Does it work that way? No idea. Should it? Yeah, why not. 8 levels from 3 bulbs.

Fix It Again Tony
Fix It Again Tony
1 year ago
Reply to  Tekamul

Still, binary would’ve worked better.

TheCynic
TheCynic
1 year ago
Reply to  Tekamul

Closer to a Fibonacci sequence. Awesome

Jack Trade
Jack Trade
1 year ago

I kinda get it. Seems to me the key is that this is professionally-maintained equipment for a very specific, bounded purpose?

If you’re operating it, you don’t need to know that it’s completely full (compared to say loaning your Camaro to your uncle on the promise he’ll return it full), you just need to have a sense of if you can complete whatever the job is you’re doing.

Fraction choices aside, seems it could have said “plenty of fuel”, “some fuel”, and “refuel soon”?

I’m not in the business, but I don’t think these things travel great distances on their own where a more detailed gauge would be useful. Don’t they usually get picked up by flatbeds when they need transport? I’ve never seen one at a gas station (but willing to bet someone here has).

FUCK YOU
FUCK YOU
1 year ago
Reply to  Jack Trade

This exactly. “Plenty, Some, Don’t Push It” are all construction workers need to know (and sometimes more than we can actually handle).

P-51-9-3
P-51-9-3
1 year ago

What if it’s measuring distance to empty?

Phil Layshio
Phil Layshio
1 year ago
Reply to  P-51-9-3

Isn’t that what all fuel gauges do?

Vetatur Fumare
Vetatur Fumare
1 year ago
Reply to  Phil Layshio

I think he means it’s the reverse. “1/10” meaning the tank is 1/10th empty, i.e. 9/10ths full of gasoline.

P-51-9-3
P-51-9-3
1 year ago
Reply to  Phil Layshio

No like you can go 2/3mi then 1/3mi then 1/10mi? It seems like it consumers fuel pretty quickly.

Amberturnsignalsarebetter
Amberturnsignalsarebetter
1 year ago
Reply to  P-51-9-3

would love to know how many mpg this gets flat out (pun intended)

Nic Periton
Nic Periton
1 year ago

I have a soft spot for any vehicle that comes with a bugle.

FUCK YOU
FUCK YOU
1 year ago
Reply to  Nic Periton

The horn button on construction equipment is always an icon of a bugle, when it isn’t a generic button crudely screwed into the dash with a hand-written label saying “Horn!” next to it.

Derek van Veen
Derek van Veen
1 year ago
Reply to  FUCK YOU

The horn button on construction equipment is always an icon of a bugle, when it isn’t a generic button crudely screwed into the dash with a hand-written label saying “Horn!” next to it.

WRONG.

When you push the horn button, the vengeful spirit of Miles Davis is summoned to unleash his wrath upon the unbelievers.

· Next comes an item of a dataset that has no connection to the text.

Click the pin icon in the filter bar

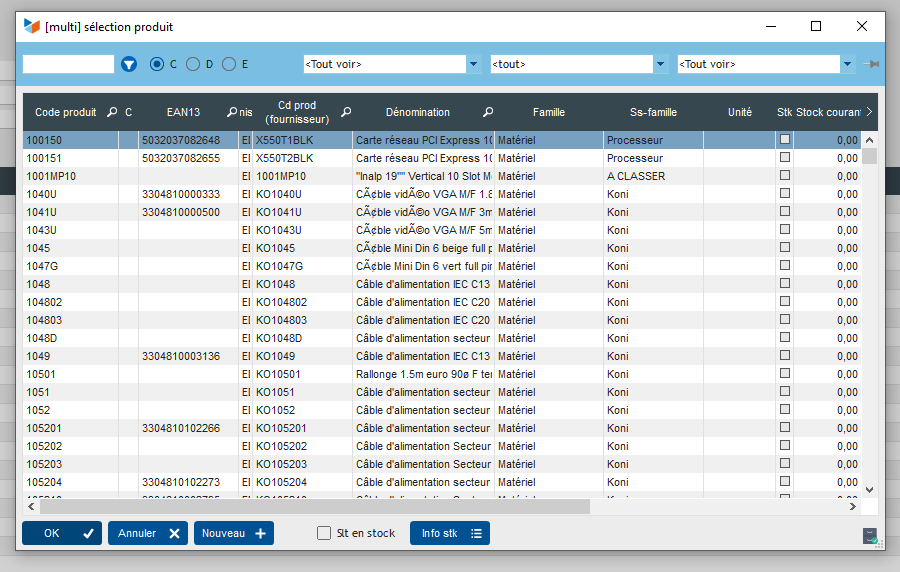873,64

Don’t they teach *anything* in school these days? Sheesh.

Dave Beth
Dave Beth
1 year ago

You discussed amazing fuel gauges and didn’t bring up the old VW gauges that went from 1/1 to 1/2 to “R”?

Jack Trade
Jack Trade
1 year ago
Reply to  Dave Beth

Totally.

Or the classic urban motorcycle setup of no fuel gauge but with a reserve pickup.

Nic Periton
Nic Periton
1 year ago
Reply to  Jack Trade

Or the pre 1930 ‘dipstick and a can on the running board’ method.
Some early Citroen s had a petrol tank over the engine mounted to the bulkhead, simple gravity feed to the carburetor, and a glass tube with a red marker inside protruding from the scuttle. A piece of wire went into the tank, marker on the top, cork on the bottom et voila, une jauge à essence.

Trust Doesn't Rust
Trust Doesn't Rust
1 year ago

Looks like the folks at Hamm have been drinkin’ too many Hamm’s.

Phil Layshio
Phil Layshio
1 year ago

From the land of sky blue waters….. Hamm’s the beer refreshing….
We used to swipe Hamm’s from my buddy’s dad when we were kids. It was almost a treat when he’d splurge on Oly. Oly was nasty, but better than Hamm’s.